Detailed facies analysis of Cenomanian–Turonian organic‐rich mudstones: Implications for depositional controls on source rocks

• Main Authors: Emma L. Percy, Per K. Pedersen
• Format: Article
• Language: English
• Published: Wiley 2020-06-01
• Series: The Depositional Record
• Subjects: Cenomanian–Turonian; mudstone; sedimentology; source rock
• Online Access: https://doi.org/10.1002/dep2.106

Abstract Understanding mudstone depositional processes, including both traction transport and dynamic mechanisms, requires a re‐assessment of how these processes relate to the accumulation and preservation of organic carbon in fine‐grained successions. This relationship was addressed using facies described in detail from a Cenomanian–Turonian aged, organic‐rich, marine mudstone‐dominated succession from the Albertan Western Interior Seaway. All facies exhibit a high degree of heterogeneity at the millimetre‐to‐decimetre scale, contain evidence of bioturbation and display similar ranges of sedimentary structures including wave ripples and current ripples, sharp‐based graded beds and starved ripples. Described facies vary in grain size as well as relative abundances of biogenic versus siliciclastic grains. Siliciclastic grains are dominantly composed of quartz silt as well as silt‐sized to sand‐sized clay mineral–rich aggregates while the biogenic grains are dominantly composed of silt‐sized to sand‐sized calcareous pellets, bivalve fragments and foraminifera. Although the succession is relatively clay mineral‐rich, the majority of clay minerals occur as mud aggregates that were transported by traction processes.

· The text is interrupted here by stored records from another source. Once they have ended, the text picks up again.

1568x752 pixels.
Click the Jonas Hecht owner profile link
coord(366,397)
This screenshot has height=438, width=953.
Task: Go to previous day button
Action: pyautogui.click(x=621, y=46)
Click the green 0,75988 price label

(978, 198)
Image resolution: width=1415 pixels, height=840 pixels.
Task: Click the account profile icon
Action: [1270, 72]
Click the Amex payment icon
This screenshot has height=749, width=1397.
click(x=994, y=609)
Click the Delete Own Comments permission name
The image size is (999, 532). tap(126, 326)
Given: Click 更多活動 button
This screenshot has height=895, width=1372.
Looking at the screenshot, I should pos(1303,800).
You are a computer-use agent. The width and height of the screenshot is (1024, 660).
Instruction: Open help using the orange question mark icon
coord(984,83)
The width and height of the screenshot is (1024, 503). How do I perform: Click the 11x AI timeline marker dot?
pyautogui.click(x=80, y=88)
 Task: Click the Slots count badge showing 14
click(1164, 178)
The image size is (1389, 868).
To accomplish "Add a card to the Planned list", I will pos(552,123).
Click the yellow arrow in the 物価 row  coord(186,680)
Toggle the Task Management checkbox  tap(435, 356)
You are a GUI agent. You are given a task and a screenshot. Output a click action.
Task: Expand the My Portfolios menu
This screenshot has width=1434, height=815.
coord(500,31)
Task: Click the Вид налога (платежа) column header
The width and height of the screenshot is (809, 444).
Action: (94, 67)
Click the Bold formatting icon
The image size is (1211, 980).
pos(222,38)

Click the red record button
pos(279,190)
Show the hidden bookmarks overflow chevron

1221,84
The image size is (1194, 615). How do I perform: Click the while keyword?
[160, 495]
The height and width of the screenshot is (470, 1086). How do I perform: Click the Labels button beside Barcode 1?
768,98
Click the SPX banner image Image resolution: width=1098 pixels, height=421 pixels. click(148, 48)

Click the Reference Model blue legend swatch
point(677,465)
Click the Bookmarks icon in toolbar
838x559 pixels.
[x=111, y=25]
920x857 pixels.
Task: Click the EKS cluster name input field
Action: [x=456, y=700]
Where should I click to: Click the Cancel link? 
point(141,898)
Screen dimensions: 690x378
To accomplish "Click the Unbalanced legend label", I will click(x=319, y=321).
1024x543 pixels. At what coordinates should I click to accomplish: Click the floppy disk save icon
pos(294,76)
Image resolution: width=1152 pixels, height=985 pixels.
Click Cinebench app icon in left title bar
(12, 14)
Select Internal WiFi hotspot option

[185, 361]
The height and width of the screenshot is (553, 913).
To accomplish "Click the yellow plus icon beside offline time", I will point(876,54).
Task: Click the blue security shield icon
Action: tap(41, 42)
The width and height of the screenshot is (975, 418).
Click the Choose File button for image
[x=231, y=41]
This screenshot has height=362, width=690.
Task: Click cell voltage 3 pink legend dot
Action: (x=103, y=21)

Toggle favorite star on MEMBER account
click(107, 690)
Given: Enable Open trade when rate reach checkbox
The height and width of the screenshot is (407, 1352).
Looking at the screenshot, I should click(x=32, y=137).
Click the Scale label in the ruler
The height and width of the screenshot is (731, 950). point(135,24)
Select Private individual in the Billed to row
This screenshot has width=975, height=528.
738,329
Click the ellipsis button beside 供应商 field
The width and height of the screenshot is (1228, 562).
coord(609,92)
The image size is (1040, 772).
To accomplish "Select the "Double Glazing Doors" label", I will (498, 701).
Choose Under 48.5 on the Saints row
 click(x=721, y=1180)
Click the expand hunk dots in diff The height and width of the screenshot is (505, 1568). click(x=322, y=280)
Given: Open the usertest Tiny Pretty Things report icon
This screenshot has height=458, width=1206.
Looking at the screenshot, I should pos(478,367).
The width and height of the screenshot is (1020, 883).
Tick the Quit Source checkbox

The sedimentary structures present are diagnostic of sea floor reworking by waves and currents, indicating that the basin was relatively shallow (i.e. not hundreds of metres deep) with frequent reworking of the sea floor sediment with suspension settling deposits being rare. The abundance of bioturbation and in situ bivalves indicates that there was sufficient oxygen at the sea floor and that widespread bottom water anoxia was not persistent at the time of deposition of the organic‐rich interval of interest. The accumulation of organic‐rich sediment appears to be a preservational phenomenon caused by sediment being buried more rapidly than the organic carbon can oxidize in the surficial layers due to episodic inputs of siliciclastic material during large storm events.